Saadhan in India is a helpline that poor customers can call to access information regarding reproductive health. The service is supplemented by Community Health Workers who can then make house calls, provide information on contraception and refer patients to doctors.

The Indian government's 'Boat Clinics' are aimed at reaching geographically isolated communities in the north-eastern state of Assam. Boats carrying doctors, nurses, lab technicians and pharmacists make regular visits by boat and work with local community health workers to provide mothers and children with necessary services like routine immunization of children 0-5 years and pregnant mothers, vitamin A supplementation, general health check-ups and provision of family planning information and education.

In Bangladesh, the Demand Side Financing Pilot Program provides subsidies and vouchers to pregnant women so they can cover travel costs for regular antenatal health check-ups, deliver their children in hospitals or community health centres and to pay for medication. A similar program also exists in Cambodia.

In Kerala, a study from the International Center for Research on Women revealed that strengthening women's land rights reduces women's risks of HIV, protects women from poverty and sexual violence, and promotes child nutrition and schooling

Lessons from these parts of the world also show cash subsidies, conditional cash transfers and vouchers are all effective tools to aid poor mothers in accessing much-needed maternal health services.

Social workers and policy analysts from developing countries are now extolling the virtues of public-private partnerships (PPP) with regard to maternal and reproductive health care. PPPs combine the reach and muscle of large governmental bodies with the flexibility and ground-level reality understanding of smaller, private institutions.

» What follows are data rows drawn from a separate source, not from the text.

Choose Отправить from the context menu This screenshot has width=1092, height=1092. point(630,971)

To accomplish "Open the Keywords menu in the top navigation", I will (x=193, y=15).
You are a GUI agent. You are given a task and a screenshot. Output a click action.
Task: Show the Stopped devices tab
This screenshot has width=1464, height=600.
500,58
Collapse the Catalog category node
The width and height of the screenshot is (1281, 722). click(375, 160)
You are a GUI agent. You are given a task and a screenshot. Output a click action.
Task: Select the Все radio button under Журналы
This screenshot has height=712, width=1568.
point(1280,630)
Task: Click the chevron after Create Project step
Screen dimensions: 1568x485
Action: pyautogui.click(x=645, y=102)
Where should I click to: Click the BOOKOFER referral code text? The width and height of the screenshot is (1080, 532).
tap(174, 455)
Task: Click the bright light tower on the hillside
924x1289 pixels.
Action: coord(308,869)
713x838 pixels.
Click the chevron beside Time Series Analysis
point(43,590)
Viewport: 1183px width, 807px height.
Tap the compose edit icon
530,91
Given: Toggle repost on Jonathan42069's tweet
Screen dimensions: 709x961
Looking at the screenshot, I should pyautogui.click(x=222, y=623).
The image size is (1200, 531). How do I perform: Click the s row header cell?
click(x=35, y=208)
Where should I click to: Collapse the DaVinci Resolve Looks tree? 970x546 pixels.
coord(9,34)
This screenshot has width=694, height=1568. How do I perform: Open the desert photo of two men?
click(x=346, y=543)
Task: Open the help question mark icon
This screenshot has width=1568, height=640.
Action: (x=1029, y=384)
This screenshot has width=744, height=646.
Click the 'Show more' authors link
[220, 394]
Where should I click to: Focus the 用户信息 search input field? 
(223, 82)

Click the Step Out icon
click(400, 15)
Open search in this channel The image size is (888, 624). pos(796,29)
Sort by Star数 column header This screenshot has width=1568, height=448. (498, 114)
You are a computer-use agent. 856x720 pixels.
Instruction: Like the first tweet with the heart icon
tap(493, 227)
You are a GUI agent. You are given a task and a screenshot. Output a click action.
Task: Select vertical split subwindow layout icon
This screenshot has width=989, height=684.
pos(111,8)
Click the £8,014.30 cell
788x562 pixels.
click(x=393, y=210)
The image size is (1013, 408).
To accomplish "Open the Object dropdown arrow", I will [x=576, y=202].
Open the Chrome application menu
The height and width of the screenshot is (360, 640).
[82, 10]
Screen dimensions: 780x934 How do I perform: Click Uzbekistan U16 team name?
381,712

For example, in Zambia, Merck for Mothers took the step of asking mothers in poor communities about their experiences and what was lacking. This type of 'market research' enabled them to tailor their services to fit the community in question.

Kenya's challenge is now two-fold. It must expand access and information regarding health care and it must make maternal health care affordable. The commitment to the cause already exists in Kenya. What is needed now is smart and decisive action.

The First Lady of Kenya, Margaret Kenyatta launched launched the Beyond Zero campaign on January 24, 2013 to accelerate the implementation of the national plan towards the elimination of new HIV infections among children. This is an appropriate starting point to address the deep and complex factors that have resulted in Kenya's dismal maternal mortality rates.

UNFPA and Kenyan Red Cross in concert with the Kenyan government have an opportunity here to transplant and adapt these lessons from other developing countries in order to implement them in a Kenyan context. From there, successful examples could also be exported to other sub-Saharan African countries, making Kenya a true leader in the continent and an incubator for innovative social policy.

Indeed, "no woman should die giving life," anywhere in the world.


Dr. Annie Sparrow, a paediatrician and public health expert, is an Assistant Professor of Global Health and Deputy Director of the Human Rights Program at Icahn School of Medicine at Mount Sinai in New York City.